Simpson's first effort centers around a domestic disturbance call. Aware that such affairs routinely turn violent, he eagerly responds, but it turns out to be an elderly couple. One of them misheard the other because they were deaf, and a kind remark was mistaken for an insult. When the error is revealed, the two happily reconcile. A more promising situation follows, when Simpson is involved in a car chase with some fleeing suspects - who happen to be the henchmen of local gun smuggler Carl Stark (Xander Berkeley). Simpson's vehicle and their car wind up demolished, but no lives are lost.
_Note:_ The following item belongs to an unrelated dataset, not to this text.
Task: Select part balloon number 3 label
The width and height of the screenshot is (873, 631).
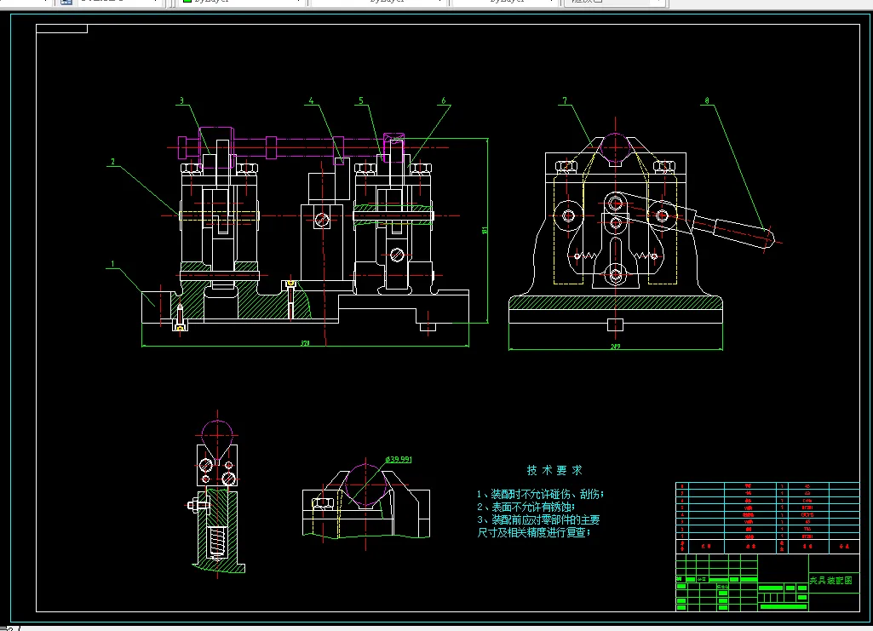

Simpson is awarded a medal for his bravery.

Simpson then intervenes in a hostage situation involving a crazed man with a bomb where, due largely to his newfound realization of the importance of life, he is able to convince the bomber to give himself up. Accidentally forgetting to retrieve the bomb, however, the building is blown up and he is awarded another medal.

Between these events, Simpson spends what he believes are his final days, starting to live in the here and now. He buys a sports car, spends time with his son and reconciles with his wife. He also reveals to his partner Ernie Dills (Matt Frewer) his genuine respect and affection for him. The latter, mystified at this strange behavior, investigates of his own and discovers the mix-up, but by this time Simpson has gotten involved in a running shootout with the heavily armed Stark. The ensuing chase leads to both men hanging on balance via a window washer's scaffold on a skyscraper. Simpson's partner reveals to him that he is not going to die, but it is apparently too late: Stark falls to his death and Simpson falls after him.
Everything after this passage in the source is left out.